416 Axle Rebuild

A roasted axle and CV joints get rebuilt

Event report 20000123

Back to Bill Caid's Home Page

My buddy Kai has a reasonably old 416. This truck had been put to some hard use by the previous owners and had recently developed symptoms suggesting that there were several things wrong with the front end. First, the cross member that holds the frame together had flexed sufficiently to crack. Second, the CV joints and axle components on the front were fried. So, the only thing to do was to take it apart and repair the components.

It should be noted that these photos were recently "discovered" on my hard drive. The descriptions below were written 8 years after the fact and are "mostly" correct based on my recollections.

The photos below are what we saw.

The axle tube had a splint inserted and it was that way when Kai bought the truck. He knew that there was an issue, but it only recently started acting up.

The splint was a big chunk of steel bar and a huge washer and nut. The wrench was required to get it unscrewed.

Once the splint was removed, the cause of the instability was clearly apparent.

The area was cleaned and then "stick" welded to attempt to join the components solidly together. Note the chassis number along with the Mercedes 3-point star at the lower left of the photo.

One of the (new) gears from the front hub assembly.

Existing and new components. Note the roasted U joint ends at the left of the photo.

Those cups and the end of the axle look pretty gnarly. The axle component was replaced.

The yoke for the CV joint was in pretty bad shape from the heat of friction and the salt water corrosion.

The new joint is nice and spiffy.

King pin ends on the outboard end of the axle.

The brake caliper assembly is hung from wire to prevent air getting into the lines. Note the wood in the piston area to prevent the pistons from coming out.

Roller bearings at the end of the axle housing.

The hub assembly, but I am not sure if this is the" before" or "after".

This yoke is toast.

The wear ring had to be cut off the axle shaft. Note the pits on the ring.

The new shaft and yoke look pretty good.

Shaft and CV joint mated with gear.

A new shaft with CV joint.

Note the cracks in the old shaft and the bearing surface.

New bearings tapped into housing with tool on the right. The new oil seal is at the bottom center awaiting assembly.

More oil seals and axle gear wear rings.

Completed assembly, with axle shaft and CV joints attached ready for insertion into axle housing.

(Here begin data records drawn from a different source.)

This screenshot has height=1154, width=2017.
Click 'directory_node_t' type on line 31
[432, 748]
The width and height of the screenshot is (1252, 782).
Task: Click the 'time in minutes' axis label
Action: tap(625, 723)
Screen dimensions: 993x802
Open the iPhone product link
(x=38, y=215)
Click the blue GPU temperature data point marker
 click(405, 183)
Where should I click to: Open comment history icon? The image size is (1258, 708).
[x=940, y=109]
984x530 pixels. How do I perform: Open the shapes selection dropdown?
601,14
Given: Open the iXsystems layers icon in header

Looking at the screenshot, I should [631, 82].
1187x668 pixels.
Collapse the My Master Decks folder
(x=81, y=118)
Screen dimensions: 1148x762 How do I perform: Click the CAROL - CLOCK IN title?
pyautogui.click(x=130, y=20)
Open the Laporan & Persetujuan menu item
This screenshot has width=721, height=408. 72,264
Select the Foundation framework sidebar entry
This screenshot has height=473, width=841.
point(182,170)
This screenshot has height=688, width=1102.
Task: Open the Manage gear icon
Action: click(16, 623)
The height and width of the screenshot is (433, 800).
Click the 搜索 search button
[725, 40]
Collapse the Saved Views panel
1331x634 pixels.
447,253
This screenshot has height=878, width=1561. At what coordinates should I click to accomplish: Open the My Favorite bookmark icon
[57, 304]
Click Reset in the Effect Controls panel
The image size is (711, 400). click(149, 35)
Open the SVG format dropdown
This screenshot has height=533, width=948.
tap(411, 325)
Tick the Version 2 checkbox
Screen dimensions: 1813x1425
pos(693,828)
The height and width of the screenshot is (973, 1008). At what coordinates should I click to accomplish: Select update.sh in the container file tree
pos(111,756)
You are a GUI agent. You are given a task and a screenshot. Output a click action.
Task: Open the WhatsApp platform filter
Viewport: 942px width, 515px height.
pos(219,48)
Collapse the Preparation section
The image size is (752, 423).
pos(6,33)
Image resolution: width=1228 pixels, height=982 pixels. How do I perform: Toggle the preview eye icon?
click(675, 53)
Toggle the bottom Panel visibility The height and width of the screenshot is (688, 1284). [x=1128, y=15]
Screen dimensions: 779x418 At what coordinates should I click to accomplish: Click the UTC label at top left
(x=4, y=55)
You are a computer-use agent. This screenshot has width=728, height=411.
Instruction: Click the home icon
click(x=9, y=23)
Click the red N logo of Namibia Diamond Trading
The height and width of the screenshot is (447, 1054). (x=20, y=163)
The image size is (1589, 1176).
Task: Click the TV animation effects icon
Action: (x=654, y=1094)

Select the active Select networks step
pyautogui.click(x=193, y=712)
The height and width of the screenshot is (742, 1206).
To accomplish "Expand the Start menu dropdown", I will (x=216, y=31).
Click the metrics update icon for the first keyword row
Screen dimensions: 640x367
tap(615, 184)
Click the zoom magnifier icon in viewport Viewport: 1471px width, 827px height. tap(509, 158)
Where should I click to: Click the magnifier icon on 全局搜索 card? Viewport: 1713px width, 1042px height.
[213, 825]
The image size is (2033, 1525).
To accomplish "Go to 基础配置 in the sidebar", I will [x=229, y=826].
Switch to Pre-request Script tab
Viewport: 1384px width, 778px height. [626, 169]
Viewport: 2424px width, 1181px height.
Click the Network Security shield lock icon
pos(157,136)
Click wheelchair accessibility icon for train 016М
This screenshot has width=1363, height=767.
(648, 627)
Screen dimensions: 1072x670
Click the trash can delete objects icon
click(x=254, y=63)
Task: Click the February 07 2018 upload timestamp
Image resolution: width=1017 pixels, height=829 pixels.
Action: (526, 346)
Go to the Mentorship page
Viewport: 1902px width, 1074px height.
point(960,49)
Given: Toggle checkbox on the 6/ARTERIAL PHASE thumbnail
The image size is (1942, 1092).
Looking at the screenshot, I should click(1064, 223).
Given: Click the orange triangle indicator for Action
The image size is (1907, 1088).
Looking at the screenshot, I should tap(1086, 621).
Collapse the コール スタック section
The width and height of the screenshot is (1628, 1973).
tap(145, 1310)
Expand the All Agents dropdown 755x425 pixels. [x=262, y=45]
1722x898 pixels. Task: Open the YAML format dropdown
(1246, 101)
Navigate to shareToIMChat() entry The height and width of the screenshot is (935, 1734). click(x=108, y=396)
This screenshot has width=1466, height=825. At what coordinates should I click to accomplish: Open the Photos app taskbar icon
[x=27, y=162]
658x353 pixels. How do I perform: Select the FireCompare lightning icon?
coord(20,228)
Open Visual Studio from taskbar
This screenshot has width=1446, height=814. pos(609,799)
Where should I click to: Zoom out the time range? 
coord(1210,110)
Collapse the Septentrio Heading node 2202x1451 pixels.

Taking the other side apart. The tool is pulling the bearings on the king pin.

This joint and yoke look shot as well.

This part of the yoke broke apart during the disassembly. Likely this was just as well as it caused a replacement sooner rather than later.

Kai spent a ton of time doing this work on his truck. Given the age of the components and the hard service they had seen in a salt water environment, it was a wonder that they lasted as long as they did. The repair was a success and the truck still drives well 8 years later.